__Problem to solve__
Please format the items below as a JSON list of strings, one string per line, skipping blank lines. Leave the pictures out of the answer.

__Provided records__
▬▬▬▬▬▬

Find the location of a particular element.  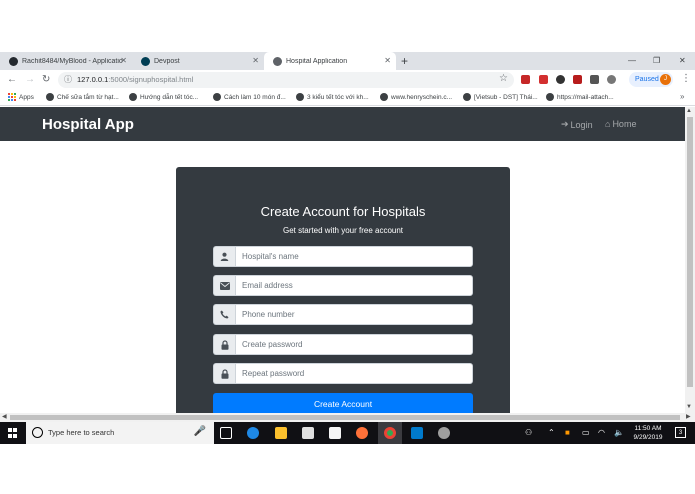

tab-title: Devpost is located at coordinates (167, 61).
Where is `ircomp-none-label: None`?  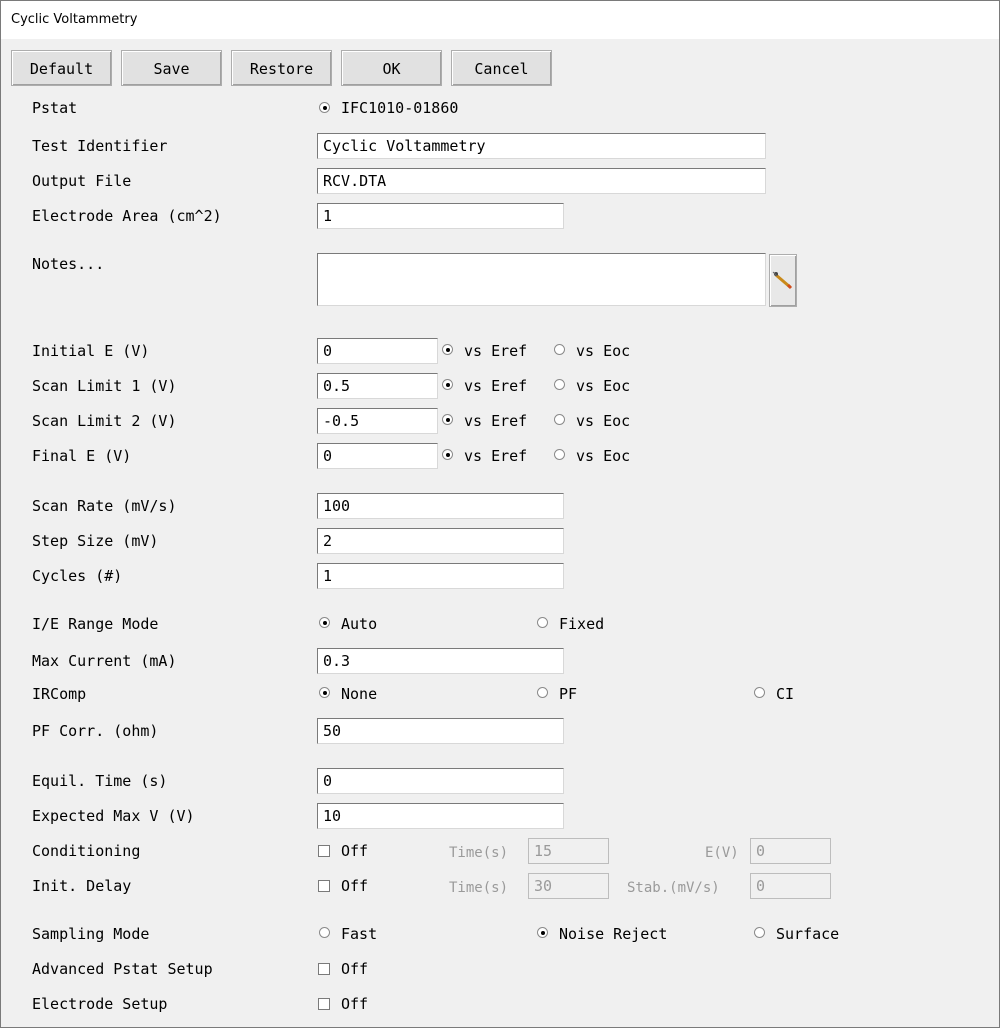
ircomp-none-label: None is located at coordinates (360, 694).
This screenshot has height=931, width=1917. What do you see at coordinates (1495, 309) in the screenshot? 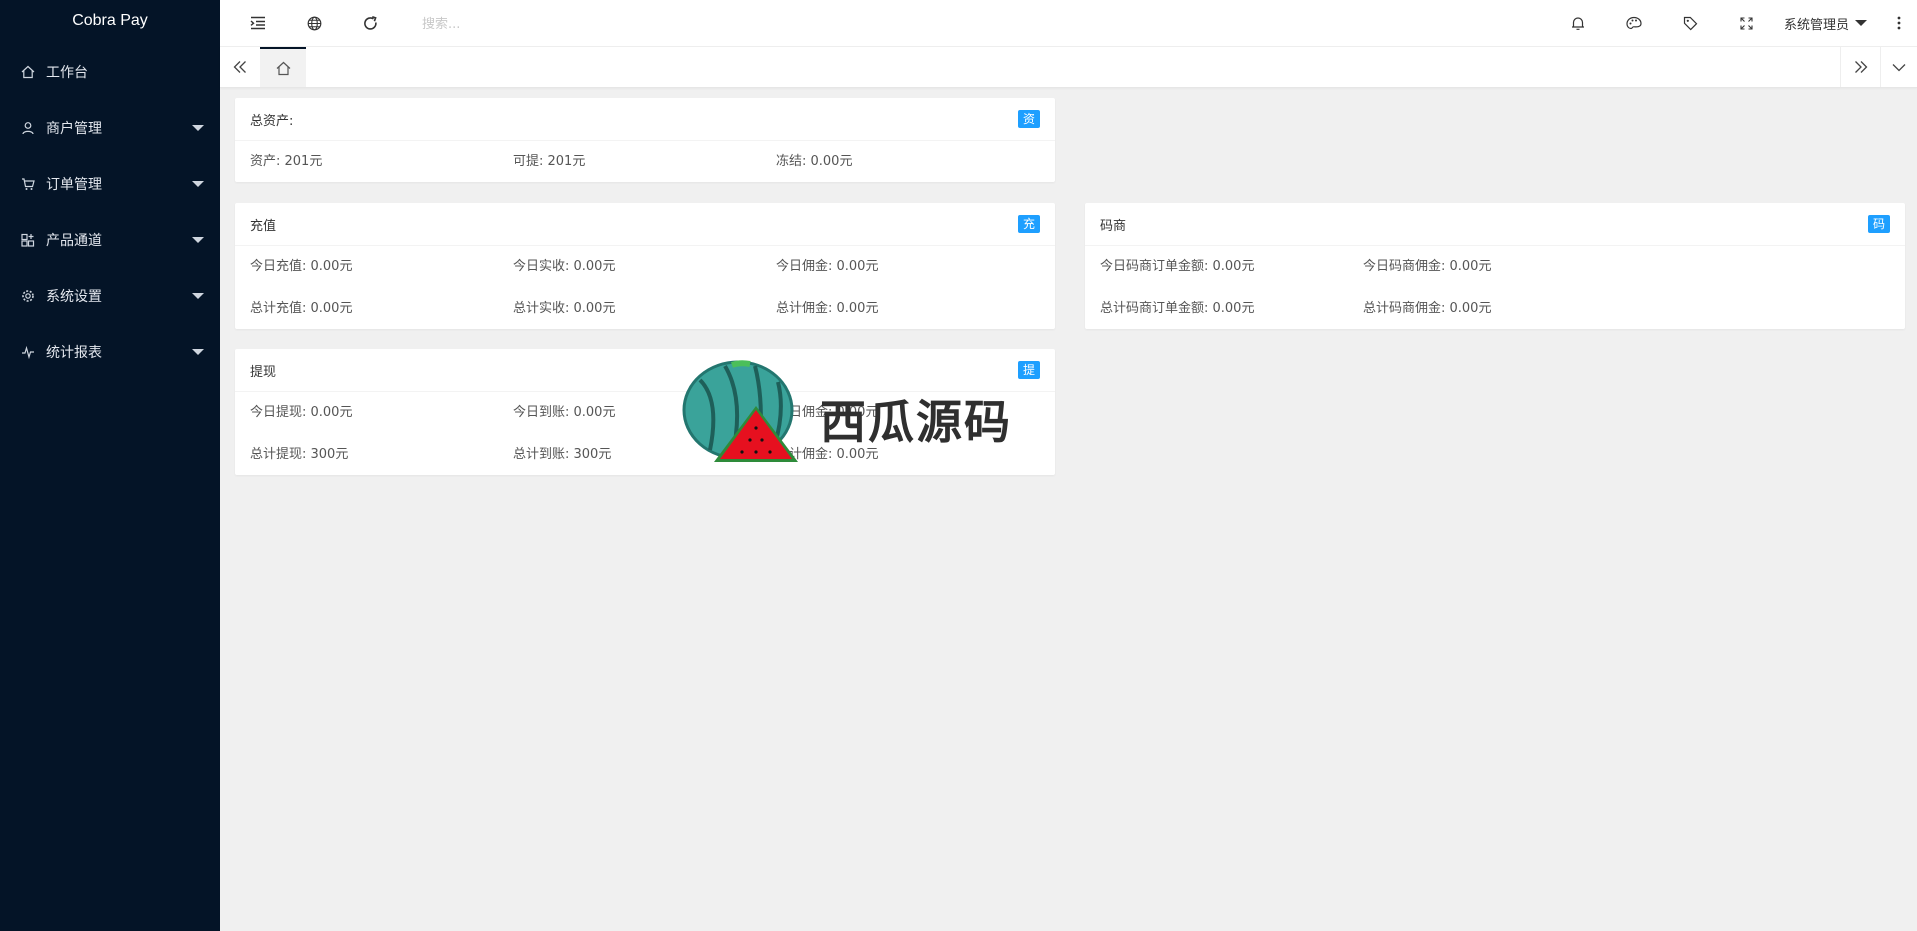
I see `stat-row: 总计码商订单金额: 0.00元 总计码商佣金: 0.00元` at bounding box center [1495, 309].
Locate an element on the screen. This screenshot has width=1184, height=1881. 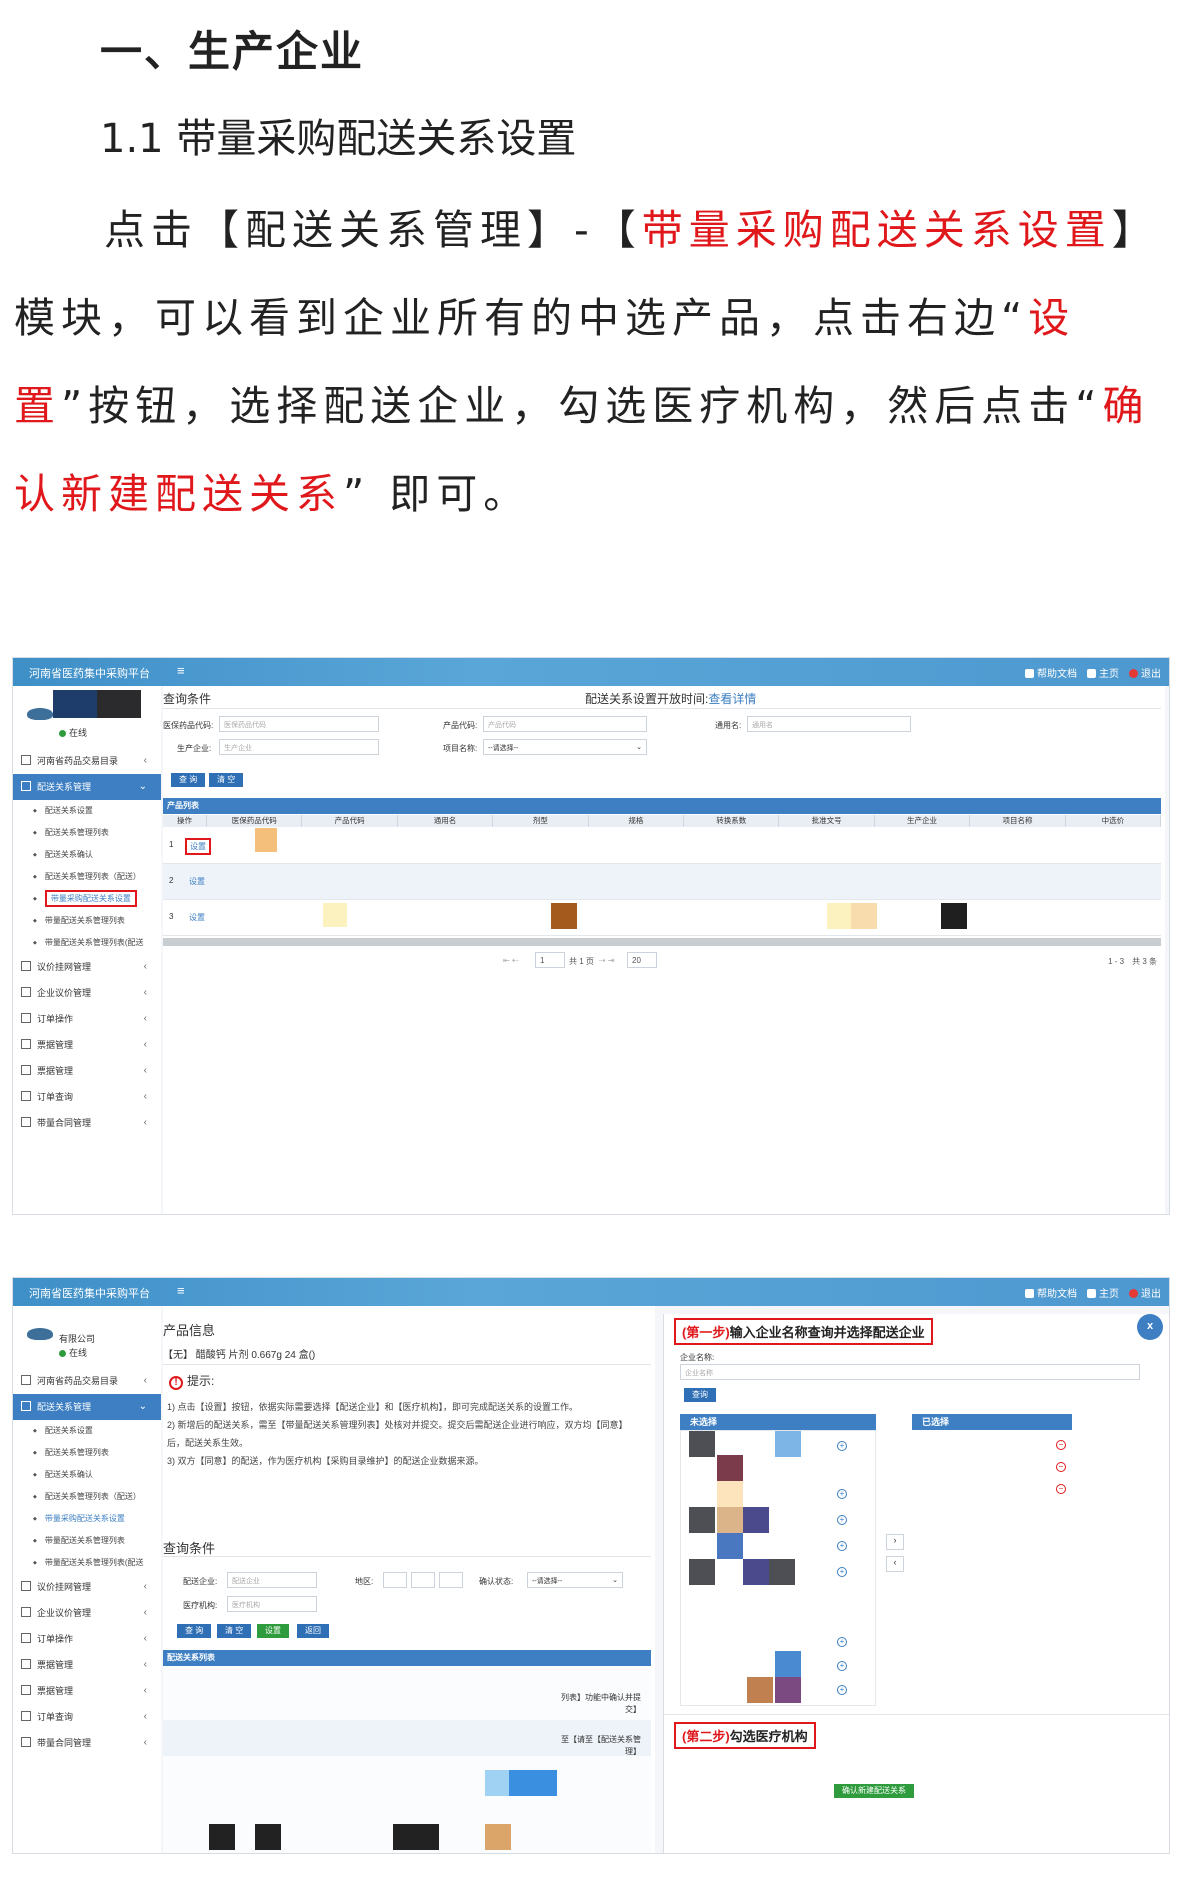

▬▬▬▬▬▬

__Answer below__
[
  "Find the location of a particular element.  ",
  "tab-title: Devpost is located at coordinates (167, 61).",
  "Where is `ircomp-none-label: None`?  ",
  "ircomp-none-label: None is located at coordinates (360, 694).",
  "This screenshot has height=931, width=1917. What do you see at coordinates (1495, 309) in the screenshot? ",
  "I see `stat-row: 总计码商订单金额: 0.00元 总计码商佣金: 0.00元` at bounding box center [1495, 309].",
  "Locate an element on the screen. This screenshot has width=1184, height=1881. "
]